Alex Kim, Aspiring Ice Hockey Player

    February 18, 2008 08:40

    “The name on the back of my uniform is special to me. I am Alex, an American, but at the same time, I am Kim, a Korean. During my career in the United States, I always tried to show that Koreans could be a great hockey player.”

    To Alex Kim, the Korean American on the High1 team in Korea, the 2007-2008 season was a memorable one. Scoring 23 goals and 28 assists, he ranked no. 1 in both goals and points in Asia League Ice Hockey, which is composed of seven teams from Japan, China and Korea. He became the first player of Korean descent to take first place in both goals and points during the regular season. His team also advanced to the semifinals, finishing the season in second place.

    Born to Korean parents in Los Angeles, Kim began to play ice hockey at the age of five. He soon stood out, even playing in the National Junior Hockey League. Then he decided to knock on the door of adult arena -- the U.S. National Hockey League. But the door did not open easily. After being refused several times, he finally gave up and decided to move to Korea last July.

    Being American by nationality, he is officially a foreign player. At first, he had a hard time adjusting to the Korean team: everything was different, from language to training methods. He could not understand the strict seniority system among team members or the unequal relationship between coaches and players. He felt alienated from, and frequently clashed with, colleagues and would often sit alone in the locker room with earphones on his ears while other teammates were having a chat.

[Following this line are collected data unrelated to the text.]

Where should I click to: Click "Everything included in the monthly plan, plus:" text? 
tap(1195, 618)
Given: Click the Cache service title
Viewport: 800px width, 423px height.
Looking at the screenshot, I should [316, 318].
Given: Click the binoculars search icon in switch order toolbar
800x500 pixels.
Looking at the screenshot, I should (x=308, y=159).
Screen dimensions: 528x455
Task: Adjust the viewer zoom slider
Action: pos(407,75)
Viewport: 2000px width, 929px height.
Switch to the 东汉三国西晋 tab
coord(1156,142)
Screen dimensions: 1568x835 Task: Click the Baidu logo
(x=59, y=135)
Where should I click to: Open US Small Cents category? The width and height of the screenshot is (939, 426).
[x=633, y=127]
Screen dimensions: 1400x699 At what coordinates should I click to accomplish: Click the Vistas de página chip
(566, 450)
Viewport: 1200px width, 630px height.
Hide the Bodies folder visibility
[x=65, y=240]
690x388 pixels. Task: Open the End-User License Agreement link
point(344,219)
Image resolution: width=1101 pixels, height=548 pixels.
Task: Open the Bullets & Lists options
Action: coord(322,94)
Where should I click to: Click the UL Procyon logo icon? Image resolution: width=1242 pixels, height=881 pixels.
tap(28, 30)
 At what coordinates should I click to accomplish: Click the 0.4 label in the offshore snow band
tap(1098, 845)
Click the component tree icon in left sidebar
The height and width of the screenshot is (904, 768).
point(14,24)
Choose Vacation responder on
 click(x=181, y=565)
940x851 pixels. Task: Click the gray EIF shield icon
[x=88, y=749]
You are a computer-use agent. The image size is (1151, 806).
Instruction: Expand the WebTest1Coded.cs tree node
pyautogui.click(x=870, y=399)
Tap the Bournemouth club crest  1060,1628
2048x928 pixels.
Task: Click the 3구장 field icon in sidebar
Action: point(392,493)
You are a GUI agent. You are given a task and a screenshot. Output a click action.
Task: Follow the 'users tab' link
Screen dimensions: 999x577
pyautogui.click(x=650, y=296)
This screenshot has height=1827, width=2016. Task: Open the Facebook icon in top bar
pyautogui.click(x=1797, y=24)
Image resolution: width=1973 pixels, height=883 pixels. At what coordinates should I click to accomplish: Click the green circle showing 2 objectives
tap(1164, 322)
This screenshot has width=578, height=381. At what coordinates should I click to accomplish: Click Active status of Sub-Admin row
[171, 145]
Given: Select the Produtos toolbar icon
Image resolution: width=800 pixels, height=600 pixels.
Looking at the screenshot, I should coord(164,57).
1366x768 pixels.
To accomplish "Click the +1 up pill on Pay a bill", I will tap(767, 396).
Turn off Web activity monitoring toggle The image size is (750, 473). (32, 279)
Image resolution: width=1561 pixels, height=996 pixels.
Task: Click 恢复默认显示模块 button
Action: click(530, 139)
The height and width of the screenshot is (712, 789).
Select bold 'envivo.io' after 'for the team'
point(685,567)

    “‘When in Rome, do as the Romans do.’ So I thought, ‘When in Korea, do as Koreans do’. It took me a long time to come to this conclusion, but anyway I decided to change," he said.

    A High1 official says, "Alex Kim is Korean in looks but American in his way of thinking. That is why he had even harder time than other foreign players. But he seems determined to change.”

    Kim's father runs a real estate agency in Los Angeles. His mother frequently visits Korea to look after him. “From health training to diet, mom takes care of everything. She still treats me like a kid,” Kim smiles.

    He has two dreams. In the short run, he wants to win the first ever gold for Korea in the Asia League. In the long run, after retiring from the field, he wants to set up his own ice hockey club.

    “Ice hockey is not a popular sport in Korea. But I believe that will change. I want to prove that ice hockey can give young people a dream,” he said.